9th Chief Justice of Jharkhand High Court
- In office 16 November 2013 – 13 August 2014
- Nominated by: P. Sathasivam
- Appointed by: Pranab Mukherjee
- Preceded by: P. C. Tatia; D. N. Patel (acting);
- Succeeded by: Virender Singh; D. N. Patel (acting);

Judge of the Madras High Court
- In office 3 April 2003 – 15 November 2013
- Nominated by: V. N. Khare
- Appointed by: A. P. J. Abdul Kalam

Personal details
- Born: 20 July 1955 (age 71) Uthangarai, Tamil Nadu

= R. Banumathi =

Former Judge of Supreme Court of India (2014-2020)

R. Banumathi (born 20 July 1955) is a former judge of the Supreme Court of India. She is from Tamil Nadu and the sixth woman to be a judge of the Supreme Court of India. Earlier, she served as the chief justice of the Jharkhand High Court and judge of the Madras High Court. She also served as the chancellor of Maharashtra National Law University, Aurangabad.

==Career==
Banumathi enrolled as advocate on 7 January 1981 and started practice in mofussil courts in Tamil Nadu. She joined Tamil Nadu Higher Judicial Service in 1988 as a direct recruit district judge. As a sessions judge, she headed the one-person commission on police excess by Special Task Force in Chinnampathy, Coimbatore district in 1995–96.
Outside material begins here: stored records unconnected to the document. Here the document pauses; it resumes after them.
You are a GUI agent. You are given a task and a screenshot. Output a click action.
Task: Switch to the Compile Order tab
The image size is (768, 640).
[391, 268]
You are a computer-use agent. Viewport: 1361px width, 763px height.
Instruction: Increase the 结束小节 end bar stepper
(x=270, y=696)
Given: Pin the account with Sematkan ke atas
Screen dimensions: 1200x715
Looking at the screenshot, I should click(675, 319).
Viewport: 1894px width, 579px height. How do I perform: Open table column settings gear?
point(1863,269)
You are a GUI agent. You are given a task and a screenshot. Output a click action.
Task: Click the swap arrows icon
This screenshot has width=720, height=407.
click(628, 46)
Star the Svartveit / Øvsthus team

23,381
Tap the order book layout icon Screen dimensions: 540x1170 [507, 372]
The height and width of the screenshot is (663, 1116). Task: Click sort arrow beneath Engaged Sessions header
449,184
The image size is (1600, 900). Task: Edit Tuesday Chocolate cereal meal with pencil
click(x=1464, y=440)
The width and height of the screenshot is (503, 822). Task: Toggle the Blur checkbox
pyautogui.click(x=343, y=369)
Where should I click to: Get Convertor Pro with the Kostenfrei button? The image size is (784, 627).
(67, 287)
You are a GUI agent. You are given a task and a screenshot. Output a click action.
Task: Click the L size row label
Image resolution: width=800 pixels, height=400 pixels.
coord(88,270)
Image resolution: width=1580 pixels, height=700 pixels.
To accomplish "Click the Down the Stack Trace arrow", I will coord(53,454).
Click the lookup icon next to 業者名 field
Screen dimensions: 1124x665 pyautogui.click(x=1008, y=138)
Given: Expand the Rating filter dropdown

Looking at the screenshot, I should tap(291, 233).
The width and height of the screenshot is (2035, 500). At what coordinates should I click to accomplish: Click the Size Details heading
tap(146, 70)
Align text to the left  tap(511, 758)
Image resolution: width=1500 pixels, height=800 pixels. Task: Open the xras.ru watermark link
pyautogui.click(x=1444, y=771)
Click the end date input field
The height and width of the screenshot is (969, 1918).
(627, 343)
On 3 April 2003, she was elevated as a judge of the Madras High Court. She dealt with the case on banning Jallikattu or bull hugging sport. In November 2013, she was transferred to the Jharkhand High Court as chief justice of that court. In August 2014, she was elevated to the Supreme Court of India after her name had been recommended for the post by the collegium headed by then Chief Justice R. M. Lodha.

She retired from Supreme Court of India on 19 July 2020 after completing near six year tenure.

== Legacy ==
She is best remembered for her landmark judgement in 2012 Delhi gang rape and murder, famously known as Nirbhaya Gangrape and murder case, in which the bench headed by her announced death penalty for four convicts who were hanged on 20 March 2020.

She also became the only second female member of supreme court collegium after retirement of Ruma Pal in 2006. She became only the second woman sessions judge to rise to the country's highest court.